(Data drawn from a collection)
++++++++++

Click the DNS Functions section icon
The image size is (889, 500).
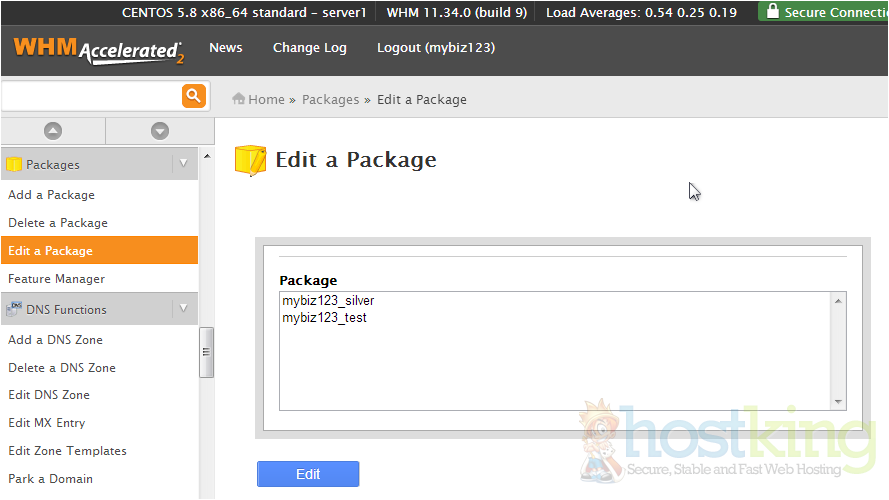(14, 310)
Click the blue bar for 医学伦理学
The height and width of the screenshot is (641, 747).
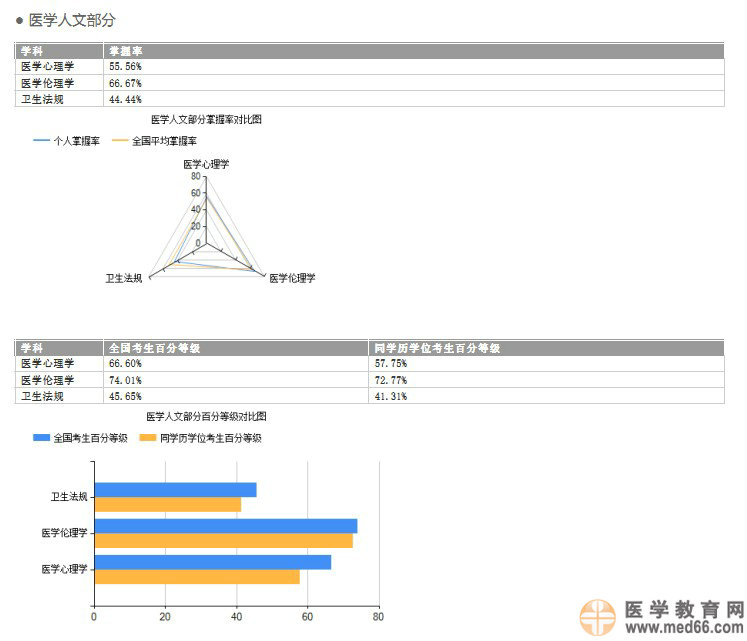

++++++++++

▶ Exercise details
Pick out each line of the records that contains the word "Click", and copy those lines.

▶ Worked answer
Click the DNS Functions section icon
Click the blue bar for 医学伦理学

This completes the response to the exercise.